Problem details:
Return the lines below that carry the word "computer".

Extracted data entries:
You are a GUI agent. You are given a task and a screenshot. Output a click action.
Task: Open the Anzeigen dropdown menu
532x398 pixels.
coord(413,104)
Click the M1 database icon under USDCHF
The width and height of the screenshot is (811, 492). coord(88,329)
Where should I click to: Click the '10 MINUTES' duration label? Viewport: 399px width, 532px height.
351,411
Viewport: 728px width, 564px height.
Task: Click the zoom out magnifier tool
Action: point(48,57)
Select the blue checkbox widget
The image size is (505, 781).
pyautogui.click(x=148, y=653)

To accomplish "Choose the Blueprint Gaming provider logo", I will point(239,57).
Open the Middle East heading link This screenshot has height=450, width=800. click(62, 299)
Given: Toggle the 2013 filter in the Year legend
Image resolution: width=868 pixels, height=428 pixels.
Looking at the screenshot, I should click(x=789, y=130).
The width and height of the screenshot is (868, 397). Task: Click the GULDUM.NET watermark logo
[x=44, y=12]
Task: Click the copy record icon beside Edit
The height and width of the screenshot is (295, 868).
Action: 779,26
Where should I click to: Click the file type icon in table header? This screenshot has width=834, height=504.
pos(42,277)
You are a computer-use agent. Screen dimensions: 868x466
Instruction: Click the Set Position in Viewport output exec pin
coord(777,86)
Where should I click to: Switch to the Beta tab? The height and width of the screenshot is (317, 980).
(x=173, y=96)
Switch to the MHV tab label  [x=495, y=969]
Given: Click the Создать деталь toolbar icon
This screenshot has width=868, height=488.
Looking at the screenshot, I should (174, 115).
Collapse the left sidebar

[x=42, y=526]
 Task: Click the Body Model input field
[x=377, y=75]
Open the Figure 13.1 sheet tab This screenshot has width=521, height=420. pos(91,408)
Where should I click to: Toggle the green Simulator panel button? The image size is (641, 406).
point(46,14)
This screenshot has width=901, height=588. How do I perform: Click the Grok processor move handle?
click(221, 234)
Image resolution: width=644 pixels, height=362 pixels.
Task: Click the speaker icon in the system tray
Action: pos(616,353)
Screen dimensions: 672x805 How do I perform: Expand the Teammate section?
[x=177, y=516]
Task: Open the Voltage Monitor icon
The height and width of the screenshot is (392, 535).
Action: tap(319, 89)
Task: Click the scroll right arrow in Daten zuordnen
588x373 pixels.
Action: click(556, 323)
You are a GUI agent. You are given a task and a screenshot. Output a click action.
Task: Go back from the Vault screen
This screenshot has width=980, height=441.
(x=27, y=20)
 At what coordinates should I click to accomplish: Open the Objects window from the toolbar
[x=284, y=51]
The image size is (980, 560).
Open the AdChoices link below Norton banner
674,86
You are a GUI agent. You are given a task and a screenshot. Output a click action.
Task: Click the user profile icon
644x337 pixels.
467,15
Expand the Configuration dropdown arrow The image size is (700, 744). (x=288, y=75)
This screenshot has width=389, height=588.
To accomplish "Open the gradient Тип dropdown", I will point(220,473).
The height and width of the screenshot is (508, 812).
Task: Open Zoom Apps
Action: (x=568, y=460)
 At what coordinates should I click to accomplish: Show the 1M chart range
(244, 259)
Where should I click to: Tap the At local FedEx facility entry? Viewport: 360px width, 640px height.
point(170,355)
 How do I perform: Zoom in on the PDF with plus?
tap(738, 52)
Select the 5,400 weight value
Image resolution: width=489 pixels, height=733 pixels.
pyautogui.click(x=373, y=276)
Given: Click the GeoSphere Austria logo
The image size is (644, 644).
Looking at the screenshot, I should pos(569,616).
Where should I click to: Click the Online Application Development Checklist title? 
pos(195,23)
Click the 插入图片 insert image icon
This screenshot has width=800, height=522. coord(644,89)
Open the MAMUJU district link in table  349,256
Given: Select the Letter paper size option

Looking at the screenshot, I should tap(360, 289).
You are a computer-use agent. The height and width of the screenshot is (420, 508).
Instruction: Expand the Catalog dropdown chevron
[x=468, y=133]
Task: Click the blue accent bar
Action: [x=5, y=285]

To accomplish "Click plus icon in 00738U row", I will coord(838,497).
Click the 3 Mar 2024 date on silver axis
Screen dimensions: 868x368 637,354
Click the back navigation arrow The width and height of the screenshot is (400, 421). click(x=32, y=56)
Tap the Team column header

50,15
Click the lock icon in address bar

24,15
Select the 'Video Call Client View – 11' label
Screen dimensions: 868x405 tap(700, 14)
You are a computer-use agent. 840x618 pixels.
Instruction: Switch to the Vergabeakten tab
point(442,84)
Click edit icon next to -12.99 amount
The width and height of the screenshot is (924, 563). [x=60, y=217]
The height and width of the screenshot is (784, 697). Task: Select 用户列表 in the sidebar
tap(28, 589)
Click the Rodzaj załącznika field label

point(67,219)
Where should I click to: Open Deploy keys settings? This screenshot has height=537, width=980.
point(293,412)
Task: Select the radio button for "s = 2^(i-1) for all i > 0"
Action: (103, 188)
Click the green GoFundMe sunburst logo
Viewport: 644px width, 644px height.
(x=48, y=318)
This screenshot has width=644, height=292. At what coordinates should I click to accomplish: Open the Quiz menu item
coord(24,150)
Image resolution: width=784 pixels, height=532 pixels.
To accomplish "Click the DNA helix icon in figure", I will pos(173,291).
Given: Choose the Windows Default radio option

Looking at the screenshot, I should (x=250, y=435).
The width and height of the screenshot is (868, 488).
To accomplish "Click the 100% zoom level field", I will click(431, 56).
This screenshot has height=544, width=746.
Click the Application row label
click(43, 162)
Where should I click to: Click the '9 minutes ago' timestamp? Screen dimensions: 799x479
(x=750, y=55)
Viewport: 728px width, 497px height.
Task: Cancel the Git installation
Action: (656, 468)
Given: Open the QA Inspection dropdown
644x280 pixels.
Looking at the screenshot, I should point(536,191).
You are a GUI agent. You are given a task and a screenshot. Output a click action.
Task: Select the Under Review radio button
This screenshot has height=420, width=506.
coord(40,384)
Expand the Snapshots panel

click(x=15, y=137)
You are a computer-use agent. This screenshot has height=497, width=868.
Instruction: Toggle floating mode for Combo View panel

Response:
You are a computer-use agent. Screen dimensions: 868x466
You are a computer-use agent. The height and width of the screenshot is (420, 508).
You are a computer-use agent. 840x618 pixels.
You are a computer-use agent. This screenshot has height=497, width=868.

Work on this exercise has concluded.